Private Information about Health Risks Can Undermine Insurance Markets

02/01/2010
Featured in print Digest

The long-term care insurance ownership rate among those at genetic risk for developing HD (50 percent) is five times the rate of ownership in the general population (10 percent).

Personalized genetic information is increasingly available, and continuing advances in technology are likely to make even more such information available in the future. For example, a perfectly predictive genetic test for Huntington Disease (HD) has been around since 1993. Individuals who learn that they carry the HD genetic mutation and will develop HD can expect to begin to deteriorate mentally and physically between the ages of 30 and 50. They could face about twenty years of intensifying disability and increasing need for care before dying. Such individuals are likely to want to purchase long-term care insurance before their symptoms occur, and without necessarily revealing their risk for HD to an insurer.

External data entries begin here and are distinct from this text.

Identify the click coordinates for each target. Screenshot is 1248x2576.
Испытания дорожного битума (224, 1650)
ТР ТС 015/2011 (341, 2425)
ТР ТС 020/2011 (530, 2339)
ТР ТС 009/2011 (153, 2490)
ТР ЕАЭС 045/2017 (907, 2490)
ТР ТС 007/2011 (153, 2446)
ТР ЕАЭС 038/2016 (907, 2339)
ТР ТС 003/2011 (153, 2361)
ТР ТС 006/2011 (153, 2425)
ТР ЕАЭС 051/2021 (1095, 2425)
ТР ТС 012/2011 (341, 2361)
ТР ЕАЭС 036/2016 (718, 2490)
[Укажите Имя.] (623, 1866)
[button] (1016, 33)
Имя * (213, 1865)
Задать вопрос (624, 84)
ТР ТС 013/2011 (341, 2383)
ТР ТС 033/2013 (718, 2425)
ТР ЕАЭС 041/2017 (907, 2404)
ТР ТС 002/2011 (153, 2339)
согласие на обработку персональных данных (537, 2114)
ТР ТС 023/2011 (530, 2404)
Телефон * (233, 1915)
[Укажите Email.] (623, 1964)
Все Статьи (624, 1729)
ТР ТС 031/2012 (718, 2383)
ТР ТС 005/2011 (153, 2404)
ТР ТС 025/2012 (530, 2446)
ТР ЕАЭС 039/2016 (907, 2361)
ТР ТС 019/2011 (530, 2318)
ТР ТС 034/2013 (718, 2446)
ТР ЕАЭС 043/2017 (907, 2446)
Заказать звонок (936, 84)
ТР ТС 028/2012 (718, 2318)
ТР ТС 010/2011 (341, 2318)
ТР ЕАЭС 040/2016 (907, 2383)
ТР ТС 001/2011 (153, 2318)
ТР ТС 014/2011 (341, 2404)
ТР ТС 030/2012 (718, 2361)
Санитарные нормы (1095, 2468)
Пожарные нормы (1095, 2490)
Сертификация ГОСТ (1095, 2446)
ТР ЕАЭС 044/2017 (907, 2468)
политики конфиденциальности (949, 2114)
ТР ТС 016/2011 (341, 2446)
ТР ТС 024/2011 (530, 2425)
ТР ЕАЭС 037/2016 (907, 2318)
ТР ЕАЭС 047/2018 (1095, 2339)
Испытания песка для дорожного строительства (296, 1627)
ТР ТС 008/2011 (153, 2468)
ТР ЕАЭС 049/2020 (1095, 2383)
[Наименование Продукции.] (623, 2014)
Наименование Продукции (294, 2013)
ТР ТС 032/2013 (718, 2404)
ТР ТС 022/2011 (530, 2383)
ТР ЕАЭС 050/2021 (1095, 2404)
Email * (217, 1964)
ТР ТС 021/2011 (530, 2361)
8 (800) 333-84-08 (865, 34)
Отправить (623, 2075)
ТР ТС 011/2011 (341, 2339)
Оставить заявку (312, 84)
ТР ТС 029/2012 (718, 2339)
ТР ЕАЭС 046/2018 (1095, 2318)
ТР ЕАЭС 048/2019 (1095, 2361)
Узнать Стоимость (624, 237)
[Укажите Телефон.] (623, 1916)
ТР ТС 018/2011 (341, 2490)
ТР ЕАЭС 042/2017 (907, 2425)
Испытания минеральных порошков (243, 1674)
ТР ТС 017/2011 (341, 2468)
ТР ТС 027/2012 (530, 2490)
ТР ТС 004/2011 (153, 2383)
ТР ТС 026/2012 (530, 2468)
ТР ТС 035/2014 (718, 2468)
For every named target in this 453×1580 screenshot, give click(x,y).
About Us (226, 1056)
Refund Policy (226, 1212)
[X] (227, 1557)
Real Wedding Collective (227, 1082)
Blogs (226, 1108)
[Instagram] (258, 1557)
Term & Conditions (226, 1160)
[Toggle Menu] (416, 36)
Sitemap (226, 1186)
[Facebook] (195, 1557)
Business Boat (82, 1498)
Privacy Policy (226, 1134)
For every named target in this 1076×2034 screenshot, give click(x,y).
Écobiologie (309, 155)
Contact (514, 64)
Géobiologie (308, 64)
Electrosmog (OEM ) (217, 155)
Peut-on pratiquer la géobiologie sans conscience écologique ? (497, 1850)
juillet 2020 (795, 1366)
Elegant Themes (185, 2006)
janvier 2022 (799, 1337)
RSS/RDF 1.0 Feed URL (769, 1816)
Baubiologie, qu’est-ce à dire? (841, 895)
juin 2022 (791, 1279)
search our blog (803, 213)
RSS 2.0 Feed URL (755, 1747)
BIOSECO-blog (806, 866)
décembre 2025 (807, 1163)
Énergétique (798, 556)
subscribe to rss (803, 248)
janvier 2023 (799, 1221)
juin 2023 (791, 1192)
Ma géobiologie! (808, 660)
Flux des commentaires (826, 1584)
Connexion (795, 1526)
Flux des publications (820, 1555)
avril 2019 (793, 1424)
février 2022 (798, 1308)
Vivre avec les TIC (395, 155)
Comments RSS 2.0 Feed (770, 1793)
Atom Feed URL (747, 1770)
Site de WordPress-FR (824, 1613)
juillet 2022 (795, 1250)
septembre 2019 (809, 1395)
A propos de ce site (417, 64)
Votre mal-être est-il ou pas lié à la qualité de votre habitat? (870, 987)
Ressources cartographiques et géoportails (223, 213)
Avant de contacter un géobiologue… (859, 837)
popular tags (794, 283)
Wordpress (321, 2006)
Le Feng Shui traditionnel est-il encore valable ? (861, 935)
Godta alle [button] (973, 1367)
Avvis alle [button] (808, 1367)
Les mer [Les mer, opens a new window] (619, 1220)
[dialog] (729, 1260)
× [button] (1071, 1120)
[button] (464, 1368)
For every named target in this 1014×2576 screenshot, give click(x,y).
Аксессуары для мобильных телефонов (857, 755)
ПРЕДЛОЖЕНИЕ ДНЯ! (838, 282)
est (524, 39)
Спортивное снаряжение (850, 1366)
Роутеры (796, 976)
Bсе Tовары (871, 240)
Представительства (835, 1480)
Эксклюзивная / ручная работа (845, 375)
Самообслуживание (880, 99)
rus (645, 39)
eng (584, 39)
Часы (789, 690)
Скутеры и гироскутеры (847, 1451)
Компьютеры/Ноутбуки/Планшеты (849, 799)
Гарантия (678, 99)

In Genetic Adverse Selection: Evidence from Long-Term Care Insurance and Huntington Disease (NBER Working Paper No. 15326), co-authors Emily Oster, Ira Shoulson, Kimberly Quaid, and Ray Dorsey ask how this asymmetry between what individuals and insurers know might affect the markets for individual-payer insurance, and perhaps eventually influence the viability of long-term care insurance. In this study, the researchers compare rates of long-term care insurance ownership among asymptomatic individuals from the general population to long-term care insurance ownership rates among asymptomatic individuals who are at risk for HD. Analyzing data drawn from the Health and Retirement Survey (HRS) and from a 1,000-person prospective cohort study (PHAROS), they find that the long-term care insurance ownership rate among those at genetic risk for developing HD (50 percent) is five times the rate of ownership in the general population (10 percent). Furthermore, among individuals whose genetic testing shows that they are 100 percent at risk to develop HD, 50 to 75 percent own insurance. This strongly suggests that individuals make different insurance ownership choices based on the degree of private information they have. That is called "adverse selection" in individual-payer insurance markets.

The timing of individuals' purchase of long-term care insurance is also consistent with HD risk generating adverse selection. The data used here reveal limited evidence of increased insurance among tested individuals before private testing but a large increase in ownership among individuals after testing.

In addition to HD, three other diseases with long disability periods and similar long-term care needs -- Parkinson's, Alzheimer's, and Lou Gehrig's or ALS - have some genetic basis. At least some individuals affected by those three diseases could have perfect genetic information prior to any symptoms, an asymmetry that could multiply the effect of adverse selection on private long-term insurance.

As more individuals gain private information about the likelihood that they will require costly long-term care, adverse selection may threaten the viability of private long-term care insurance, at least in its present form. The authors illustrate that if a monopoly insurer were to offer a single premium price in a market with two types of individuals -- those with private genetic information and a very high probability of needing long-term care and those with neither -- and there were relatively few of the higher risk individuals (as is the case with HD), then the insurer could make a positive profit. The risks in the group would be pooled, because some lower-risk people are willing to purchase insurance at actuarially unfair prices. But as the share of higher-risk individuals in the pool increases, the market eventually shifts, abruptly, to selling only to that type of person -- and this shift occurs when the share of the high-risk type is quite small, around 3 percent. The authors conclude that even relatively limited increases in genetic information may threaten the viability of private long-term care insurance in the near future.